快别说了,我只想知道哪儿的人以后该怎么过日子”
“过什么日子,当官的就算逃跑也没什么罪过,回去拿孔方君活动活动,又能去其他地方当官。”
“以后就当那座城丢了就是。”
“唉,以后走商就少了一个落脚地了。”
阿萍把大堂内所有人说话内容收入耳中,不禁在心里窃喜,这不就是送上门的地盘吗
现在去打下来,就是她的地了
之后再给那城换个名字,谁又能说新城是旧城呢
马匪也的确该死,杀了也不会让人良心不安的存在。
阿萍有心去此刻讨论声热烈的大堂内打探消息,她对枭奴使了个眼色,这孩子就从阿萍手上接过东西,带着另外两个孩子上楼回了房间。
阿萍进入大堂时,招手让小二给其中一张桌子上两壶温热的浊酒,再上一盘猪耳朵、花生米的下酒菜,她就坐过去插进了人们的谈话。
她坐过去且吩咐小二上酒上菜的那桌,就坐着几个刚才在言语中,透露出自己以后走商,少了个落脚点大感可惜的男人们。
阿萍先是让腰间的双剑在她落座前,往桌角磕出了动静,吸引了这桌人的目光去看这对利器,之后才拱手行礼,问道
“各位大哥好,小妹正要带着几个孩子赶路投亲,不知这鹿关现在是什么情况这路上是真不能在那落脚了吗”
“你”这桌人里像是领头做主的蓝衣中年人,他上下打量了一番阿萍绿眼胡服的武人模样,摇头说“姑娘还是绕路吧,要不等城外码头上大船来了走水路。”
又遇上好人了,这是
不一定是要行动上帮助了别人的人才是好人,这种愿意在言语上提点别人的人也是好人。
正巧这时阿萍点的浊酒和小菜被小二送了过来。她挽袖给这桌的人都满上了酒,态度大方且热情,又说
“小妹要去投亲的大哥,正是在镖局里混饭吃。先前在人群里看几位大哥言谈有物,看来也是走遍五湖四海的人物,就厚着脸皮过来向大哥们请教一二,求各位指点指点。”

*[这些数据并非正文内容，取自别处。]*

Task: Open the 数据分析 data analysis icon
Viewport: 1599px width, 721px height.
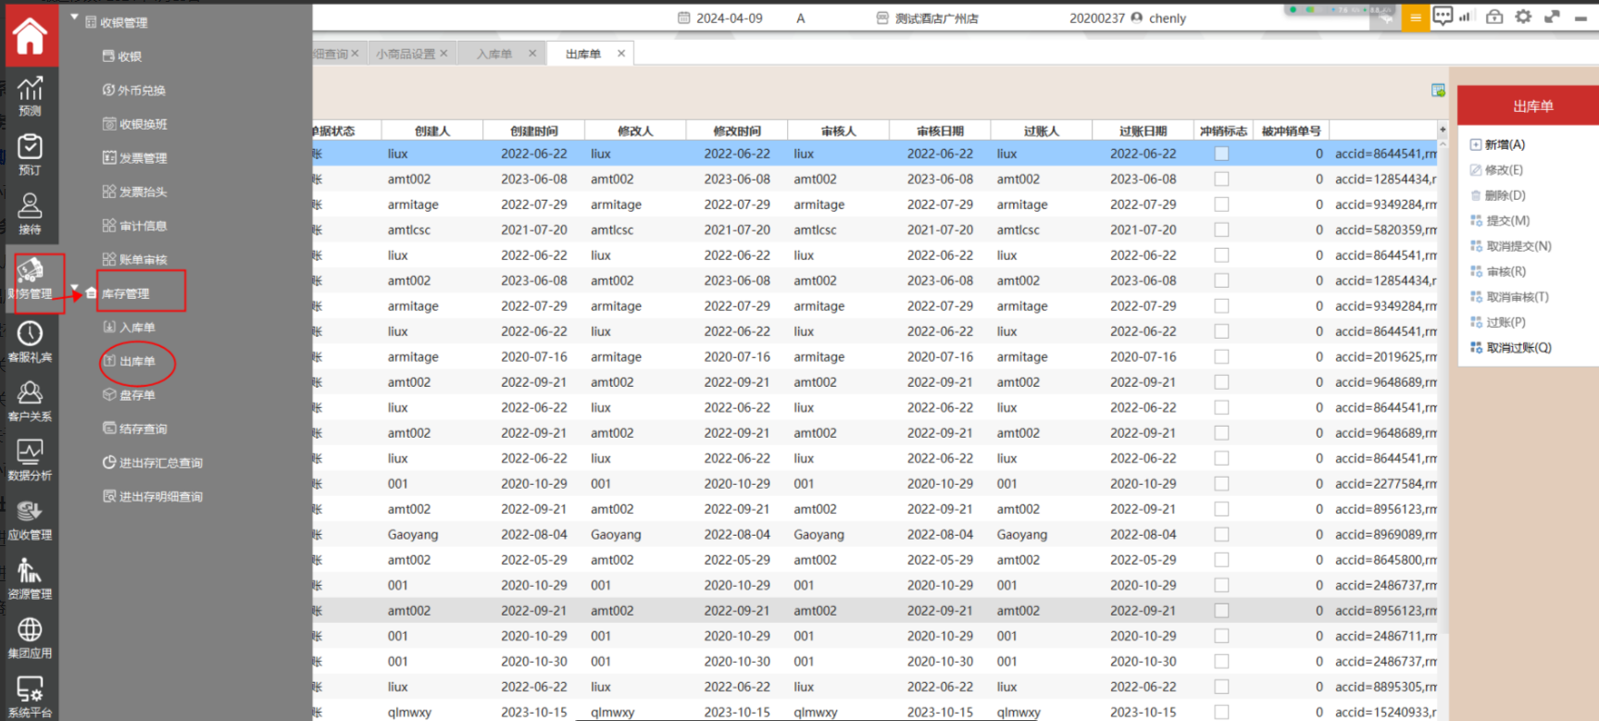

她表现得大方,又生得好看,虽然看着是个胡汗混血,几个商人也愿意和阿萍说说话。
小酒喝着,小菜吃着,阿萍再在言语中捧商人们几句,慢慢地就撬开了些他们的嘴,从中知道了些鹿关的消息。
周围无高山,只有丘陵,城池靠河,城里没有什么让人记忆深刻的特产。听着像是个适合初级小白,猥琐发育的地方呀。
阿萍不是个喜欢干狗熊掰棒子活计犹犹豫豫的人。她吹捧着,捧得商人们飘飘然,把他们脑中关于鹿关的消息全掏了个干净。
酒被商人们吃得差不多了,阿萍带着一身的酒味上楼回了房间,在夜里她就和孩子们说了明天就要重新赶路的消息。
等到了第二天,阿萍领着三个孩子在天蒙蒙亮时就退房,出了城门就朝着鹿关的方向疾行赶路而去。